Another strategy to treat/prevent dentinal hypersensitivity is to reduce the permeability of the dentin by occluding or blocking the exposed dentin tubules. This prevents stimuli from causing fluid flow in the tubules, thereby preventing the nerve endings inside the tooth from being stimulated.58,59,63
Newer tubule-occluding agents. Other tubule-occluding agents new to the market include arginine with calcium carbonate (Pro-Argin™), strontium acetate, and calcium sodium phosphosilicate (Novamin®).
Arginine and 8% calcium carbonate (Pro-Argin™). Pro-Argin™ blocks tubules upon its application by depositing calcium- and phosphate-containing minerals within the dentinal tubules. Both arginine and calcium carbonate (CaCO3) are required for this action (Figure 13). Arginine, found naturally in saliva, may help usher calcium to open tubules for incorporation of calcium phosphate into dentin. Calcium carbonate creates a basic environment, and calcium phosphate salts are less soluble at higher pH (more basic).
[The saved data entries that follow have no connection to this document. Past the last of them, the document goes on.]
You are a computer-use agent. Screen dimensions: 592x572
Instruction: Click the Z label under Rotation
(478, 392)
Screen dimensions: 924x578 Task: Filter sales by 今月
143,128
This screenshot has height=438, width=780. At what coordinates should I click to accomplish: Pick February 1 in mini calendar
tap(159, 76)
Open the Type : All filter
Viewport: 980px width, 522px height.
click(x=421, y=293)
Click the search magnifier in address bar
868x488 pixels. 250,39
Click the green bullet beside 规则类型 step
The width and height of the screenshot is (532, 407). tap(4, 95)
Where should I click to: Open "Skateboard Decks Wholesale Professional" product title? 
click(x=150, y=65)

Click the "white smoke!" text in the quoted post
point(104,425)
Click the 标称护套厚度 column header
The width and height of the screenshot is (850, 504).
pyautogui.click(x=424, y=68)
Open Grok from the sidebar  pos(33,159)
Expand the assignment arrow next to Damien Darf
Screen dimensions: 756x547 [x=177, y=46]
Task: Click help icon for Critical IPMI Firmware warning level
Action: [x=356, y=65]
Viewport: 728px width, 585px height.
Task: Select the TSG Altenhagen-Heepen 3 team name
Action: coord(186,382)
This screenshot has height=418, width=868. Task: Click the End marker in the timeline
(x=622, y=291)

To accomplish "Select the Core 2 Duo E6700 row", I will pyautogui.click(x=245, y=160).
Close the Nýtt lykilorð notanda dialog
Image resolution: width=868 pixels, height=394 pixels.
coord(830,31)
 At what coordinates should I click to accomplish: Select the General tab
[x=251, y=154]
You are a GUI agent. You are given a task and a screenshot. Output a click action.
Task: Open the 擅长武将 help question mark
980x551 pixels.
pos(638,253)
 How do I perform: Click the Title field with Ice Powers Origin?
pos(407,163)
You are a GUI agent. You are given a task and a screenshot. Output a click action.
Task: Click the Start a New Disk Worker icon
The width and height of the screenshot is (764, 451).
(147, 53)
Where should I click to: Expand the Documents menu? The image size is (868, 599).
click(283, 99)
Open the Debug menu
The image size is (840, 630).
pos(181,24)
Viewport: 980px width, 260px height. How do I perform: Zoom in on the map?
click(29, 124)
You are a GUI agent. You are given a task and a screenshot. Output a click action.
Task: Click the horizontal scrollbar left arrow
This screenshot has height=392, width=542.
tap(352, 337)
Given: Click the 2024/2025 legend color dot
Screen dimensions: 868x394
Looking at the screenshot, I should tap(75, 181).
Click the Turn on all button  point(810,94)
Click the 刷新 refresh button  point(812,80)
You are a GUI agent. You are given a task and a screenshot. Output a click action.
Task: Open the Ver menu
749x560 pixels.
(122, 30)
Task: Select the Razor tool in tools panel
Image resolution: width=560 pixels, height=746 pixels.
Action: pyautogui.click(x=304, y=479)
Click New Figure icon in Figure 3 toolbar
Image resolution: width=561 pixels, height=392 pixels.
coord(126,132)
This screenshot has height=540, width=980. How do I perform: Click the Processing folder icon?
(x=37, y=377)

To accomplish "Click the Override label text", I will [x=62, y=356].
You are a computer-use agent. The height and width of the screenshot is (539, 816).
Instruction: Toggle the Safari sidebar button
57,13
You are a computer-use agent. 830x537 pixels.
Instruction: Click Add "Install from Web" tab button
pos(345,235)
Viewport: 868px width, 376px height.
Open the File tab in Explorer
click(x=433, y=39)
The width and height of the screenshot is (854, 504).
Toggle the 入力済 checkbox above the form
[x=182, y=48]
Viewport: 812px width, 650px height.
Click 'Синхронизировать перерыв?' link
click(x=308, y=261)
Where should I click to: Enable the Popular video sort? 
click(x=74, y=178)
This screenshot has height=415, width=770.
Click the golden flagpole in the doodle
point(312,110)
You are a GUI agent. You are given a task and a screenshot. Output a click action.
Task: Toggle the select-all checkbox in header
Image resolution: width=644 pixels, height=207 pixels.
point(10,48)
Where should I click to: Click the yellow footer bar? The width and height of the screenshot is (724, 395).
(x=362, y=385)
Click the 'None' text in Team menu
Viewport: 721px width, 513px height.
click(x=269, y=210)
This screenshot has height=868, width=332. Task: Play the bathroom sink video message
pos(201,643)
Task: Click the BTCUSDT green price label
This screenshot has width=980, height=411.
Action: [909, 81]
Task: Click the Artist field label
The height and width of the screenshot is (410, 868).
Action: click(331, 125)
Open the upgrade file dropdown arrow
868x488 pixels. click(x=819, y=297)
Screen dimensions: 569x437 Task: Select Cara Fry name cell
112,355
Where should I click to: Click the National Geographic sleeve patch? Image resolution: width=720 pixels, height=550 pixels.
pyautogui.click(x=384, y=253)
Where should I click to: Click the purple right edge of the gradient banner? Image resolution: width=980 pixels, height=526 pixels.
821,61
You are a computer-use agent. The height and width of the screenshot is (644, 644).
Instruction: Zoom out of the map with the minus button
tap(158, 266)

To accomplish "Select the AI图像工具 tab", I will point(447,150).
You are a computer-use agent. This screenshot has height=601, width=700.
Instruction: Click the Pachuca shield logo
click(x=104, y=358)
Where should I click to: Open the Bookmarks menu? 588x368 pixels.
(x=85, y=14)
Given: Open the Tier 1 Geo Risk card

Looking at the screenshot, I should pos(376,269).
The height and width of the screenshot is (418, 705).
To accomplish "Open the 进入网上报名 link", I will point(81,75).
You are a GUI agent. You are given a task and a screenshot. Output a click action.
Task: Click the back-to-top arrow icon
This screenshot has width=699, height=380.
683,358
The combination of high local calcium concentration at the dentin tubule at basic pH is designed to promote precipitation of calcium phosphate salts.64
Strontium acetate. Unlike the original strontium chloride, strontium acetate (Figure 14) can be formulated into fluoride-containing dentifrices. Upon toothbrushing, strontium-based precipitates form to occlude dentinal tubules and build a resistant barrier over time.
Calcium sodium phosphosilicate (Novamin®). In saliva, Novamin® releases calcium and phosphate ions and raises the pH (Figure 15). Under these conditions, calcium phosphate salts precipitate from solution to not only block dentin tubules but also to form an insoluble calcium phosphate layer on the surface of enamel.58,65,66
Video 6. Tubule occlusion.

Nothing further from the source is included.